The pandemic continues to claim jobs. The Labor Department today reported that initial claims for unemployment benefits rose last week to 861,000. That’s the highest level in four weeks.

Last week’s claims showed only a minor increase from the previous week’s 848,000 benefit claims. However, that number was revised upward from the 793,000 claims first reported last week.

In a glimmer of good news, ongoing claims for jobless benefits continued to go down. Last week, the number edged lower to just below 4.5 million, a decline of 64,000.

Report: $1,400 in stimulus would help a lot

Democrats in Congress are still shaping another stimulus package that could be passed without Republican support, and it would send every American a check for $1,400. A report from Morning Consult says that would help 20 million Americans keep their heads above water through July.

The report estimates that 30 million Americans were unable to pay all their bills in January, with 82 percent of the households in that category earning less than $50,000 a year.

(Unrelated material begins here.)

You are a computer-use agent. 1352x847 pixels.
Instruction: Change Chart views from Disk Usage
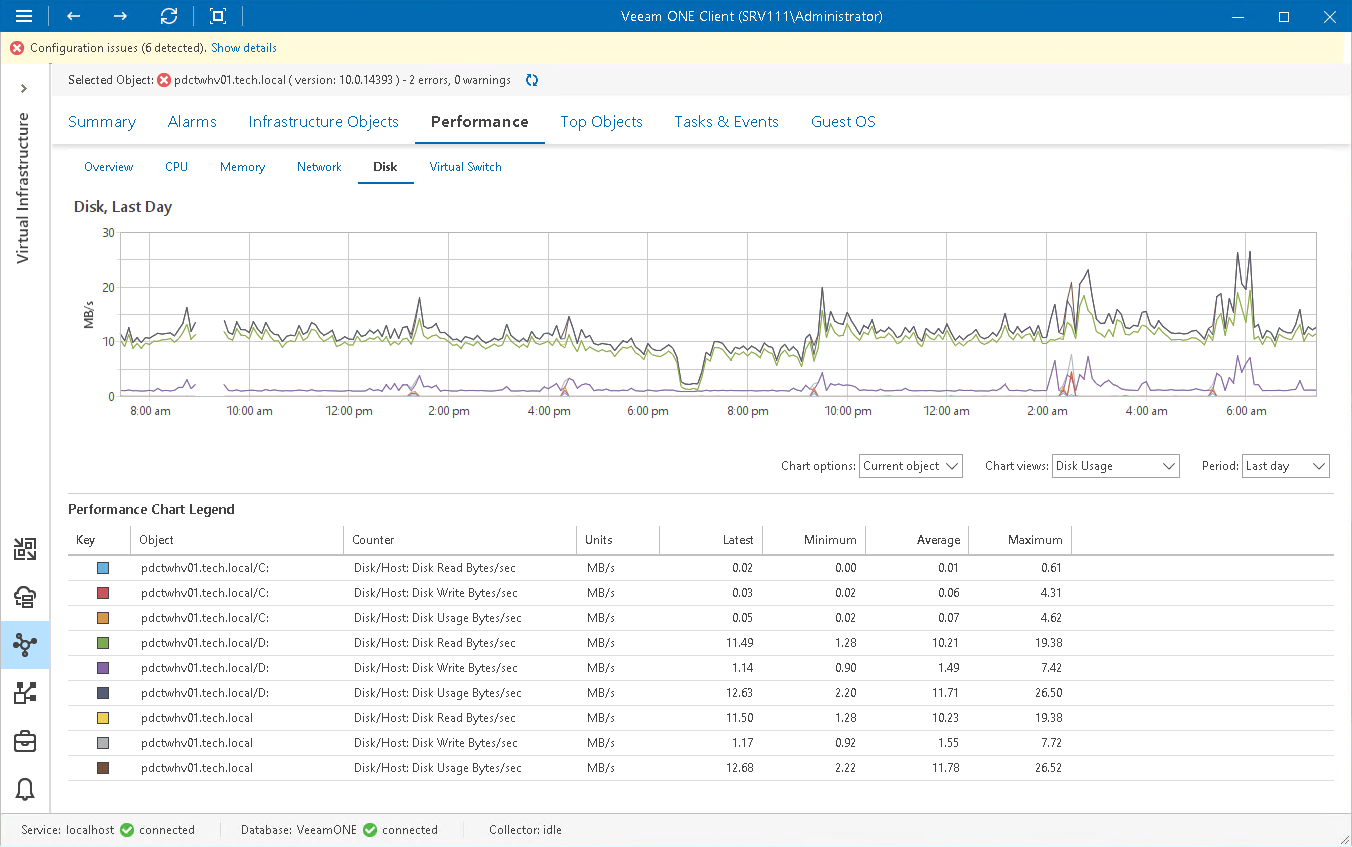pyautogui.click(x=1115, y=465)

The vast majority fell short by $300 or less.

Using that data, the organization estimates that the additional income from the bill’s stimulus provision would help Americans meet their basic expenses for four and a half months.

COVID-19 lowered life expectancy last year

The pandemic, which thus far has killed more than 490,000 Americans, lowered U.S. life expectancy last year, according to an analysis by the Associated Press.

It was a significant decline -- one full year. It reversed many years of improving life expectancy that increased because Americans smoked less and the health care industry made life-extending improvements.

Robert Anderson, an official at the Centers for Disease Control and Prevention (CDC), told the AP that it was the steepest reversal in life expectancy since World War II.

CDC: 15 million have received both vaccine doses

Despite problems with the coronavirus vaccine rollout, data released by the CDC shows that more than 15 million Americans have received both doses of either the Moderna or Pfizer vaccine. Both have been shown to be 95 percent effective in clinical trials.

The report also shows that 40 million Americans have received at least one dose of the vaccine. States with the best track record to date include Alaska, Connecticut, New Mexico, North Dakota, and West Virginia, which lead the country in terms of second doses administered per 100,000 residents.

Around the nation

  • New York: The New York City Hospitality Alliance has issued a new report detailing just how the pandemic has devastated the city’s restaurants. It shows that nine out of 10 New York City eateries couldn’t afford to pay their rent in December.

  • Georgia: While the coronavirus appears to be receding in many states, Georgia is a glaring exception. In a report, the White House says the state has among the nation’s worst death rates from the virus, and the situation isn’t improving as fast as other states.

  • Maine: State health officials are reaching out to more retail pharmacies to aid in the vaccine rollout that has been slowed by places to get the shots. When Walmart and Sam's Club made appointments available on February 12, the slots filled up quickly. "That's just evidence of continued demand," Maine CDC Director Dr. Nirav Shah said.